Откуда-то снизу, из зрительного зала, до неe вдруг донеслись неожиданные слова:
Вы не устали? Может, отдохнeте немного?
Ира мотнула головой в страшном смущении.
Нет, я готова!
Через два месяца у неe родился сын. Первенец. Герочка.
Ей было неимоверно тяжело весь этот первый год замужества. Свадьба была в сентябре. Когда она сказала своему педагогу, профессору Валиеву, что выходит замуж, тот отреагировал не совсем так как она ожидала. Вместо поздравлений, она услышала просьбу повременить, отложить свадьбу.
Выпускной год. Это очень серьeзно. Неужели она не понимает?
Вместо ответа, она с удивлением посмотрела на учителя и ничего не ответила.
Через месяц он уехал по контракту работать в Анкару.
А она забеременела. Прав оказался профессор. Неудачное время она выбрала выходить замуж.
Теперь уроки у неe вeл молодой ассистент профессора Ямпольский. Хороший скрипач и неплохой преподаватель. Если бы он ещe разбирался в самочувствии женщины в интересном положении и предлагал хотя бы изредка присесть, отдохнуть - было бы совсем хорошо. Но молодой человек не вникал в такие тонкости. А Ира стеснялась. Так и играла положенный по расписанию академический час стоя, с подпирающим животом, еле переводя дыхание и думая не о плавном ведении смычка и чистоте двойных нот, а о том - когда же окончится эта пытка!
Ну что ж! Поделом ей. Всегда смотрела на выпускниц с животом с нескрываемым неодобрением: Как только они не стесняются своего вида? Возмутительно.
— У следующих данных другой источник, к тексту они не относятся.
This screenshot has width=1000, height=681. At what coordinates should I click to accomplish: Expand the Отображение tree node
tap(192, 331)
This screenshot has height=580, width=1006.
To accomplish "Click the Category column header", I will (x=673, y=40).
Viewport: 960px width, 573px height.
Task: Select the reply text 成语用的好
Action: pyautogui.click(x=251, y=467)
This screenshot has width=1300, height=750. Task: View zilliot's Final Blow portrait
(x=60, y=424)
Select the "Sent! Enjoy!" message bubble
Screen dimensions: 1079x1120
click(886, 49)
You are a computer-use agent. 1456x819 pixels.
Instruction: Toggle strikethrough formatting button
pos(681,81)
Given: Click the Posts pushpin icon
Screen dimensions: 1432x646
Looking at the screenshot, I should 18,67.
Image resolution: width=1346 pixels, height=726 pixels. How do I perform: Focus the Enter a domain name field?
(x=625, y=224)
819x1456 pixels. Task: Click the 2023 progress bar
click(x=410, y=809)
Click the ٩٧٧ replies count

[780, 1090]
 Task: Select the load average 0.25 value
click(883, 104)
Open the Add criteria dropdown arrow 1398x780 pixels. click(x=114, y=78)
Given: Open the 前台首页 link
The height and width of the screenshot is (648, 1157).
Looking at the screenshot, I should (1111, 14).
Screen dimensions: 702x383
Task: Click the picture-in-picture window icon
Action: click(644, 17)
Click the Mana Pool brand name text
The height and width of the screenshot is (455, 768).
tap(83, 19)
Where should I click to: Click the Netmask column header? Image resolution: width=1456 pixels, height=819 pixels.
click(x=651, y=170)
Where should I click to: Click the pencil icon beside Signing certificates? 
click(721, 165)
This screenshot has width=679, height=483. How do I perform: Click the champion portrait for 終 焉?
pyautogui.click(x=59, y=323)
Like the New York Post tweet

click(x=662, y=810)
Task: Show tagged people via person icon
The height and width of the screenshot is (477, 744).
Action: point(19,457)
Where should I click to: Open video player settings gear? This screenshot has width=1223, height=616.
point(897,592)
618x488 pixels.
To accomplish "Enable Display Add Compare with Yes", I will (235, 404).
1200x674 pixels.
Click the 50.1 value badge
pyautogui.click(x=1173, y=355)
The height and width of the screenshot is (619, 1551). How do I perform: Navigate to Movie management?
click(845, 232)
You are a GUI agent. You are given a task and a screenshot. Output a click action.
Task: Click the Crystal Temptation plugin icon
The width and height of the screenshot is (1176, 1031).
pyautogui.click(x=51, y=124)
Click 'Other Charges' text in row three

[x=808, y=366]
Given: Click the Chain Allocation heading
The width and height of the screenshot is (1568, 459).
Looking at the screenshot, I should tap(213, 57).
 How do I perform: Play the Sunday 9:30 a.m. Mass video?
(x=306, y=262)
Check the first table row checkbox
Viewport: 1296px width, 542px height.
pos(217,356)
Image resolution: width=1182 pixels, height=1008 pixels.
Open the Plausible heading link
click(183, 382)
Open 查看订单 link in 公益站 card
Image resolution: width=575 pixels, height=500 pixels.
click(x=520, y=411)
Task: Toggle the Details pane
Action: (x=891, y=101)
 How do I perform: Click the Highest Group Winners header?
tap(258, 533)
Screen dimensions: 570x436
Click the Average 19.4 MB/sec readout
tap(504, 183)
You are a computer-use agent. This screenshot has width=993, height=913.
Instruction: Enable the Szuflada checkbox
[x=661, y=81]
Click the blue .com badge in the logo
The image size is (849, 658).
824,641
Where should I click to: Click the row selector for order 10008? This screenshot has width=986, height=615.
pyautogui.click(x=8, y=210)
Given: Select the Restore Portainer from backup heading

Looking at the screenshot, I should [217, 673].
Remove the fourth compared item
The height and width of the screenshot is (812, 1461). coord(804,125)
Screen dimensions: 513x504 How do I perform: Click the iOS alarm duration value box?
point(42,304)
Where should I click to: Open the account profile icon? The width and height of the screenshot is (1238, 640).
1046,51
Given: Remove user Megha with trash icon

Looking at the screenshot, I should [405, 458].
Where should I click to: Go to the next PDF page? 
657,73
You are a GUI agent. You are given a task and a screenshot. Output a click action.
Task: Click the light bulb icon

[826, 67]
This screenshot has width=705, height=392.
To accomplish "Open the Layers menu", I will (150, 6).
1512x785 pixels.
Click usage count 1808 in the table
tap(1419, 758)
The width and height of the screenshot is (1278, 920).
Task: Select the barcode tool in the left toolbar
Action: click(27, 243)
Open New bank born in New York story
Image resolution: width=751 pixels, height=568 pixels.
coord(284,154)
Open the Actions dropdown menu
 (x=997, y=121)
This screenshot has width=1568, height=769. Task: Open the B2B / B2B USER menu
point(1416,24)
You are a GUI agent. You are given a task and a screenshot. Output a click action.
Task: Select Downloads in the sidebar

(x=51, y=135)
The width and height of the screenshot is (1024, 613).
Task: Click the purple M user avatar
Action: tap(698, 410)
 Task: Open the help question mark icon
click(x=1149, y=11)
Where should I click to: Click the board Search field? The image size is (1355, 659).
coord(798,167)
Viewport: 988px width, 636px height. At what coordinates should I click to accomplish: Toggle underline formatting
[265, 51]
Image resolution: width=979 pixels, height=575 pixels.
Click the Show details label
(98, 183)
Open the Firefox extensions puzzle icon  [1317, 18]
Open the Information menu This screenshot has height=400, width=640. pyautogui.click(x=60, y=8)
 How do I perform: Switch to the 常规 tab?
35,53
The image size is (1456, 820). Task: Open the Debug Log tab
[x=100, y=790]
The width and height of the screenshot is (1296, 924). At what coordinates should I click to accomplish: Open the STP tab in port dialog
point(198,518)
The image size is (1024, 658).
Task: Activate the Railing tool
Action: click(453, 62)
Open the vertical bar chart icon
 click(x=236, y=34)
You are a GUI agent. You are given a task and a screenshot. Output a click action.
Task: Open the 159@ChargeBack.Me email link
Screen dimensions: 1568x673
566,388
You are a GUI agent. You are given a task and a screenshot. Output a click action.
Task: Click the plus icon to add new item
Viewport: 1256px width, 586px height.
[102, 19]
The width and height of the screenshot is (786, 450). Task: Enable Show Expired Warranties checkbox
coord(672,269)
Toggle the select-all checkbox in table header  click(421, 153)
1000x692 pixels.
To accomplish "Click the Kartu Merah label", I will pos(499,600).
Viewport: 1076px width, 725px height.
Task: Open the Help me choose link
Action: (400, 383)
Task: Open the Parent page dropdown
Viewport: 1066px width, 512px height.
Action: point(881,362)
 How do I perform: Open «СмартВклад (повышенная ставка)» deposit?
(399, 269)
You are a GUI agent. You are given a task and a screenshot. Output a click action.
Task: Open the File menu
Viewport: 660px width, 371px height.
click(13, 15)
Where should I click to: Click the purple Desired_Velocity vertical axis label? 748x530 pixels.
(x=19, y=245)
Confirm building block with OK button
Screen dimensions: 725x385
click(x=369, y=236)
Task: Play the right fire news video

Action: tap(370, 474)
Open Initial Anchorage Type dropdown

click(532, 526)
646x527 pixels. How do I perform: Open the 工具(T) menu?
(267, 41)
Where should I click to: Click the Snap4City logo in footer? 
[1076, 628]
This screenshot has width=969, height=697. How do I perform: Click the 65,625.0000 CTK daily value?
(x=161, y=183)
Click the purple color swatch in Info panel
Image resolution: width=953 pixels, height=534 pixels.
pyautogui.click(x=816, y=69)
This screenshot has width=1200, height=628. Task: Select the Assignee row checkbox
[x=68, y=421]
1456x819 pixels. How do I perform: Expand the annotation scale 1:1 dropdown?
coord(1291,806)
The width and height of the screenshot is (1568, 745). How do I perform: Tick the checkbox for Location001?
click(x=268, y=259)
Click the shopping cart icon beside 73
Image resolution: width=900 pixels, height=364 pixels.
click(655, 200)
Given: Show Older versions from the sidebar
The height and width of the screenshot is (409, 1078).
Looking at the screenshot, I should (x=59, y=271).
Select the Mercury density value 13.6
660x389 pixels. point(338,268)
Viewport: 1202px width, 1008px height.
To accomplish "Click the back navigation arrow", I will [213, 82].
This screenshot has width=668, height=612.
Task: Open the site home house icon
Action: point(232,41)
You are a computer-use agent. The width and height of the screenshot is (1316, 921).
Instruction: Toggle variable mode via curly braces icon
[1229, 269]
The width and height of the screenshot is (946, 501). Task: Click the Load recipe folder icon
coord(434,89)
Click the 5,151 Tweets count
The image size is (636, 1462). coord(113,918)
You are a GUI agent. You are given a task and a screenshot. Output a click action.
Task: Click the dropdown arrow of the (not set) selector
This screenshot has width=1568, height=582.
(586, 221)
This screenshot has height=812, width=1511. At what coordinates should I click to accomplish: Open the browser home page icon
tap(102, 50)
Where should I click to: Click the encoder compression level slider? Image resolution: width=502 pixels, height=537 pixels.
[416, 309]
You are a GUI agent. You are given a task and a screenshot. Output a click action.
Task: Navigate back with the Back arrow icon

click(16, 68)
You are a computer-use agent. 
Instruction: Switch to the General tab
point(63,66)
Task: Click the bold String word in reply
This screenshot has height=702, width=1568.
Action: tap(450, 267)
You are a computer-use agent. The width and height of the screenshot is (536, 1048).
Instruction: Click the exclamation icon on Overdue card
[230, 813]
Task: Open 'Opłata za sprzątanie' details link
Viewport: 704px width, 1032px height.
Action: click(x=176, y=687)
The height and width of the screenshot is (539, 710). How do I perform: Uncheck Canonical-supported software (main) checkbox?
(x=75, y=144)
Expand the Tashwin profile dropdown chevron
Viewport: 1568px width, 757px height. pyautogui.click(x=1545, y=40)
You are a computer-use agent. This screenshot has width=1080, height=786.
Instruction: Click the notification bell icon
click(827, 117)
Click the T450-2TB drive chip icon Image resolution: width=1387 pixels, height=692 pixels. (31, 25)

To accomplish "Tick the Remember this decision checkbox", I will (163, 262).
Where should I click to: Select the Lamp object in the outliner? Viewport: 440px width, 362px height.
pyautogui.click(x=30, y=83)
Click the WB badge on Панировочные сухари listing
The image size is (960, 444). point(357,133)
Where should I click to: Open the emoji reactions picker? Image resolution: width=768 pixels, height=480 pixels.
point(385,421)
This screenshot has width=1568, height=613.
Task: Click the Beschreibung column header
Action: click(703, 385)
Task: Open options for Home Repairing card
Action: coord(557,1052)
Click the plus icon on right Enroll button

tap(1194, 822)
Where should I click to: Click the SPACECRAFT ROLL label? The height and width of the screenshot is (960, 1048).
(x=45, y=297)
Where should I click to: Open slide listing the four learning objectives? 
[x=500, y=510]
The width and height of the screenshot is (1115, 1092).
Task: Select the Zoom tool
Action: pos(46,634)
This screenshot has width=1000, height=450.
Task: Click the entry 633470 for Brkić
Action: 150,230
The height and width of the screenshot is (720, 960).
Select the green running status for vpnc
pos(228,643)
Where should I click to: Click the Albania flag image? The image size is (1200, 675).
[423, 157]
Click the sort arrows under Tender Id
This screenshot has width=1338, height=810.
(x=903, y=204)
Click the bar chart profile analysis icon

И вот теперь сама в таком же положении. Ирония судьбы!
Животик у неe был небольшой. Но все же достаточный, чтобы разглядел сам председатель Гос.комиссии. Стыдобушка! Но и это не всe. Ребeнок, до того спокойно лежавший под звуки Баха и Чайковского, вдруг заворочался, заeрзал. А играть предстоит ещe двадцать пять минут. И никуда от этого не деться. Уж лучше сейчас закончить консерваторию, чем откладывать на неопределeнный срок.
Ну потерпи малыш, помоги маме! - попросила она ребeнка, и тот, словно услышав и поняв еe мольбу, успокоился. Затих.
Ира подняла скрипку к подбородку и плавным, широким движением смычка взяла первую ноту.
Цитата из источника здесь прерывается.